Como se não bastasse, na busca e apreensão realizada na casa do réu, foi encontrado um pendrive preto da marca Kingston (ID 117796347 - p. 91 - item 11). Ao periciar o referido equipamento, constatou-se que havia um arquivo de mídia justamente com a filmagem original realizada pela TV Globo da ação controlada, ocorrida no restaurante 'El Tranvia', com a imagem de um dos jornalistas refletida no espelho, embora tenha sido dito por um dos funcionários da referida emissora que apenas CÉSAR TRALLI e um dos editores tiveram acesso a tal conteúdo.

 

Consta ainda que o demandado, em razão dos mesmos fatos, foi condenado pela Suprema Corte, na AP n. 563/SP, pela prática do crime de violação de sigilo funcional qualificado, previsto no artigo 325, §2º, do Código Penal. Eis a ementa do referido julgado:

 

"Ementa: AÇÃO PENAL. CRIMES CONTRA A ADMINISTRAÇÃO PÚBLICA (VIOLAÇÃO DE SIGILO FUNCIONAL) E CONTRA A ADMINISTRAÇÃO DA JUSTIÇA (FRAUDE PROCESSUAL). ACUSADO, CONDENADO EM PRIMEIRA INSTÂNCIA, QUE ASSUME MANDATO DE DEPUTADO FEDERAL. RECURSO DE APELAÇÃO PENDENTE DE JULGAMENTO PELO RESPECTIVO TRIBUNAL. PRERROGATIVA DE FORO QUE IMPÕE DESLOCAMENTO DE COMPETÊNCIA PARA O SUPREMO TRIBUNAL. PRELIMINARES AFASTADAS. MANUTENÇÃO PARCIAL DA CONDENAÇÃO. NOTIFICAÇÃO DA CÂMARA DOS DEPUTADOS PARA FINS DO ART. 55, § 2º, DA CONSTITUIÇÃO DA REPÚBLICA.

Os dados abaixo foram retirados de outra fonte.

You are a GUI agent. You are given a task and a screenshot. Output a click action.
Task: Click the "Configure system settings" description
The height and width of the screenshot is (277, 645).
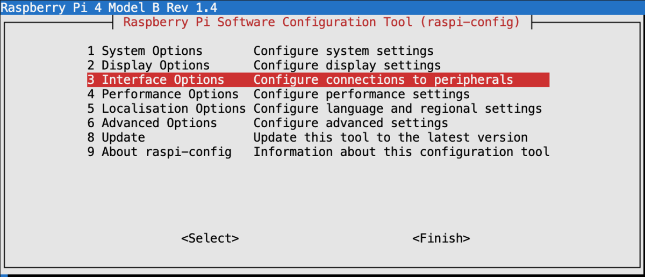[343, 51]
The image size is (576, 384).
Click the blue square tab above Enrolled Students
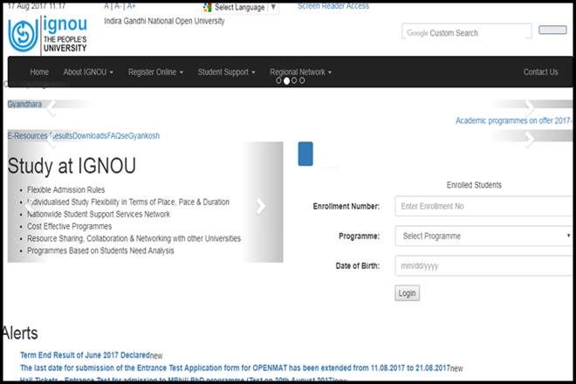click(x=305, y=154)
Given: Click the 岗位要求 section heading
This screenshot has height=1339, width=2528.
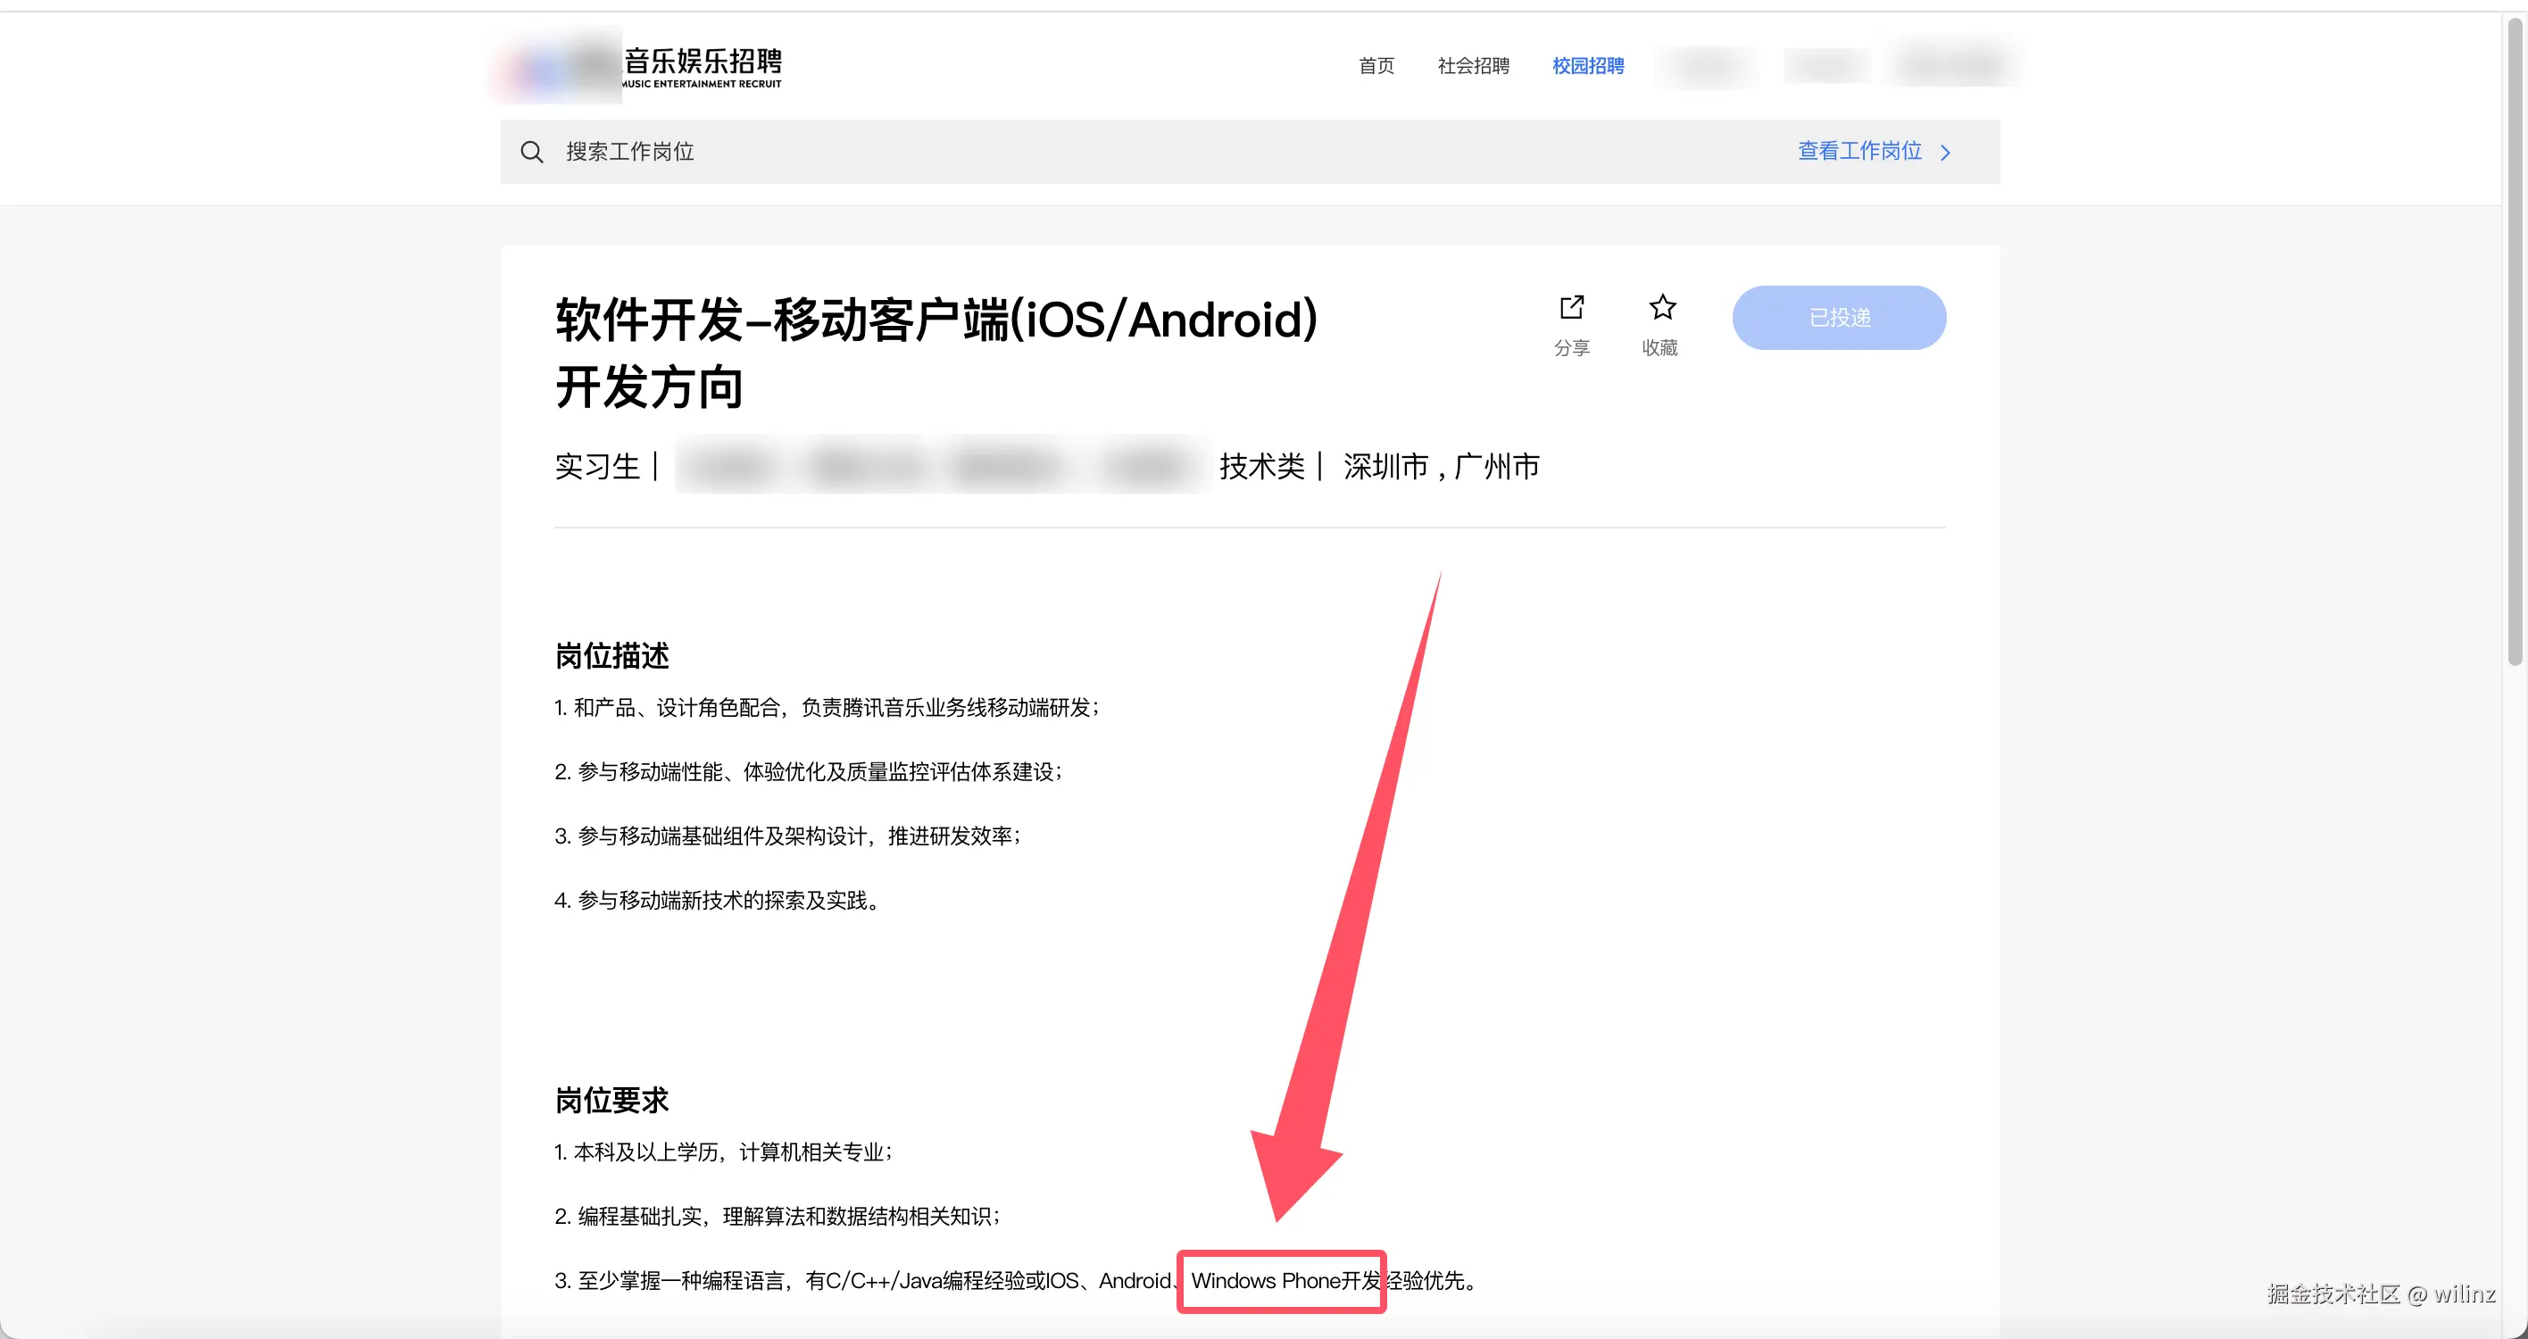Looking at the screenshot, I should coord(611,1100).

1. Incumbe ao Supremo Tribunal Federal, nos termos do art. 102, I, b, da Constituição, processar e julgar originariamente, nas infrações penais comuns (como no caso), os membros do Congresso Nacional desde o momento em que passam a ter direito a assento na cadeira parlamentar, com a expedição do diploma (art. 53, § 1º, da Constituição).

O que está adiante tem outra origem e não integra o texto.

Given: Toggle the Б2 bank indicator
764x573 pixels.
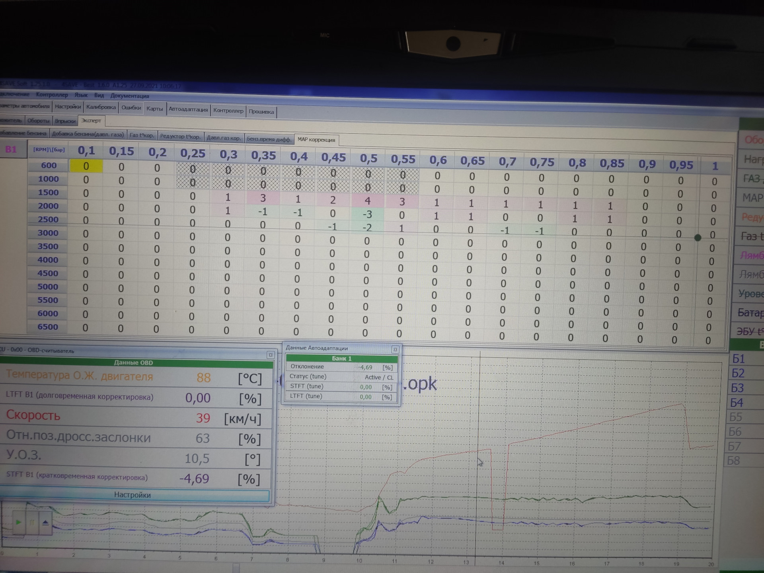Looking at the screenshot, I should (738, 373).
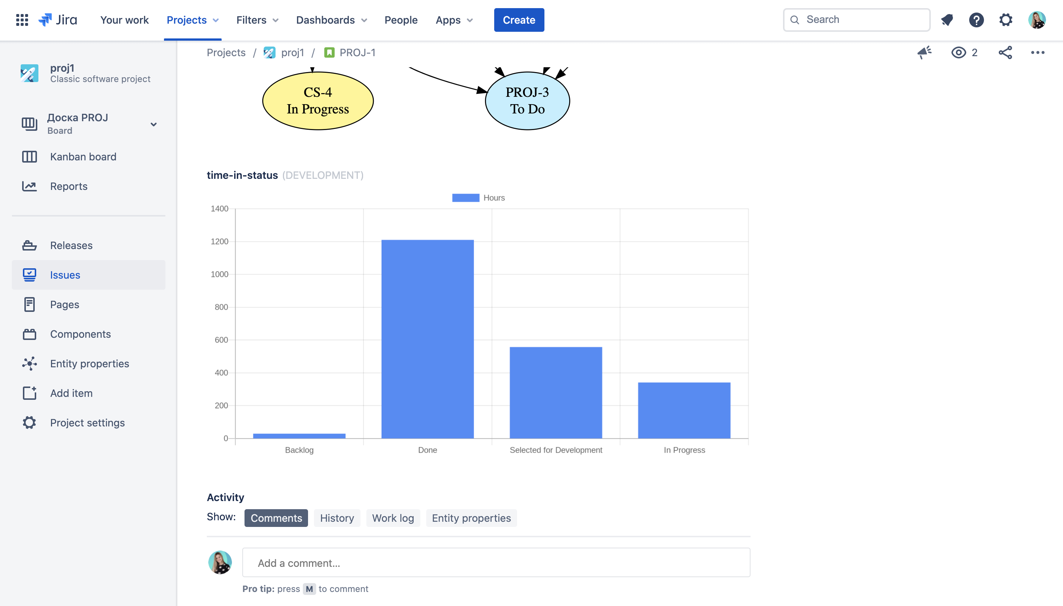Screen dimensions: 1063x606
Task: Show History activity filter
Action: [337, 518]

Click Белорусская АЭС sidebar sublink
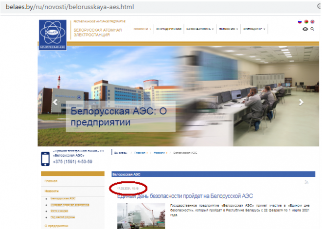coord(63,198)
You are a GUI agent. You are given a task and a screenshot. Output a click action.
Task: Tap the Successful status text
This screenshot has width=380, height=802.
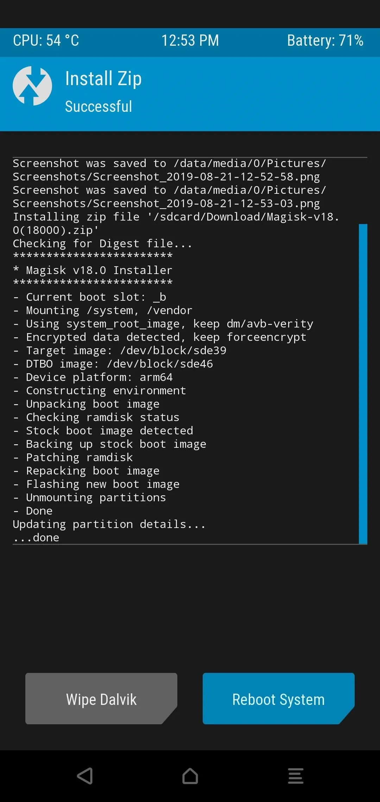coord(99,107)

2. Manifestando-se a prerrogativa de foro após a sentença proferida pelo juízo de primeiro grau e pendente de julgamento a apelação, passa a causa à jurisdição do STF, para aqui ter seu prosseguimento a partir do estado em que se encontra, legítimos os atos anteriormente nela praticados.

3. Nesses casos, o julgamento da apelação pelo Supremo Tribunal Federal deve observar, inclusive quanto às sustentações orais (ordem de apresentação e tempo de duração), o regime próprio dos recursos (e não o das ações penais originárias).

4. As circunstâncias do caso impedem o desmembramento em relação ao corréu despido da prerrogativa de foro. Demais preliminares afastadas.

5. Absolvição dos apelantes da imputação de fraude processual (art. 347, parágrafo único, do Código Penal), por força do art. 386, III, do Código de Processo Penal.

6. Condenação à reprimenda do art. 325, caput, do Código Penal, com declaração de extinção da punibilidade pela prescrição, nos termos dos arts. 109, VI, e 110, ambos do Código Penal; e à do art. 325, § 2º, do Código Penal, substituída por duas restritivas de direito, mantida a perda do cargo público.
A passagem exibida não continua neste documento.